### Directions
An exact reproduction of each record is required.

### Material for this task
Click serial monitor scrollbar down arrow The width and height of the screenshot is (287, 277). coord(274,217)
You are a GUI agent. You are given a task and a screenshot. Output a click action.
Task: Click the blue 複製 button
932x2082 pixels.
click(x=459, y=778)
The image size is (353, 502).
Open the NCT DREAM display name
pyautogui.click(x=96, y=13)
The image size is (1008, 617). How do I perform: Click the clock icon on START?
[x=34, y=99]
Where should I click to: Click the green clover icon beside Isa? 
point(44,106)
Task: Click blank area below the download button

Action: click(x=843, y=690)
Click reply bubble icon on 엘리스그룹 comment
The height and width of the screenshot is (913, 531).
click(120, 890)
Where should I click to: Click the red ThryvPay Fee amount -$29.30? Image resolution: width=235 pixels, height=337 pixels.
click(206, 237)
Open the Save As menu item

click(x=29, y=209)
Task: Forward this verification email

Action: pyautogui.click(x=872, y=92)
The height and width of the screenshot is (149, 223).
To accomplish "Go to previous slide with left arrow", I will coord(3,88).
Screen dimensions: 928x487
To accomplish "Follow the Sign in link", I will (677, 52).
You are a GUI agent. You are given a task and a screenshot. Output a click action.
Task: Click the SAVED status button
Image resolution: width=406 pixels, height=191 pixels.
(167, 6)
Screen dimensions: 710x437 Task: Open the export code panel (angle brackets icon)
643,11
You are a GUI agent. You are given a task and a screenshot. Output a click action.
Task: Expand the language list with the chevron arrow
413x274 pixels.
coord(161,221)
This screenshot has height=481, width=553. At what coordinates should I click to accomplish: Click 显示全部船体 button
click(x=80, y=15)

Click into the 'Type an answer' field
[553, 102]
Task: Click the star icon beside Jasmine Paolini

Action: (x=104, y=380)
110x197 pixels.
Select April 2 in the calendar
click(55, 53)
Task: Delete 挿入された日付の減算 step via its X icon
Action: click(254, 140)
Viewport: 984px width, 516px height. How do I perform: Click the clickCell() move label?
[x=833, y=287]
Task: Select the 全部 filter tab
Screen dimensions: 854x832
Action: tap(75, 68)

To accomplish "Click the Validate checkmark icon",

### Solution to this task
Click serial monitor scrollbar down arrow The width and height of the screenshot is (287, 277). coord(274,217)
You are a GUI agent. You are given a task and a screenshot. Output a click action.
Task: Click the blue 複製 button
932x2082 pixels.
click(x=459, y=778)
The image size is (353, 502).
Open the NCT DREAM display name
pyautogui.click(x=96, y=13)
The image size is (1008, 617). How do I perform: Click the clock icon on START?
[x=34, y=99]
Where should I click to: Click the green clover icon beside Isa? 
point(44,106)
Task: Click blank area below the download button

Action: click(x=843, y=690)
Click reply bubble icon on 엘리스그룹 comment
The height and width of the screenshot is (913, 531).
click(120, 890)
Where should I click to: Click the red ThryvPay Fee amount -$29.30? Image resolution: width=235 pixels, height=337 pixels.
click(206, 237)
Open the Save As menu item

click(x=29, y=209)
Task: Forward this verification email

Action: pyautogui.click(x=872, y=92)
The height and width of the screenshot is (149, 223).
To accomplish "Go to previous slide with left arrow", I will coord(3,88).
Screen dimensions: 928x487
To accomplish "Follow the Sign in link", I will (677, 52).
You are a GUI agent. You are given a task and a screenshot. Output a click action.
Task: Click the SAVED status button
Image resolution: width=406 pixels, height=191 pixels.
(167, 6)
Screen dimensions: 710x437 Task: Open the export code panel (angle brackets icon)
643,11
You are a GUI agent. You are given a task and a screenshot. Output a click action.
Task: Expand the language list with the chevron arrow
413x274 pixels.
coord(161,221)
This screenshot has height=481, width=553. At what coordinates should I click to accomplish: Click 显示全部船体 button
click(x=80, y=15)

Click into the 'Type an answer' field
[553, 102]
Task: Click the star icon beside Jasmine Paolini

Action: (x=104, y=380)
110x197 pixels.
Select April 2 in the calendar
click(55, 53)
Task: Delete 挿入された日付の減算 step via its X icon
Action: click(254, 140)
Viewport: 984px width, 516px height. How do I perform: Click the clickCell() move label?
[x=833, y=287]
Task: Select the 全部 filter tab
Screen dimensions: 854x832
Action: tap(75, 68)

To accomplish "Click the Validate checkmark icon",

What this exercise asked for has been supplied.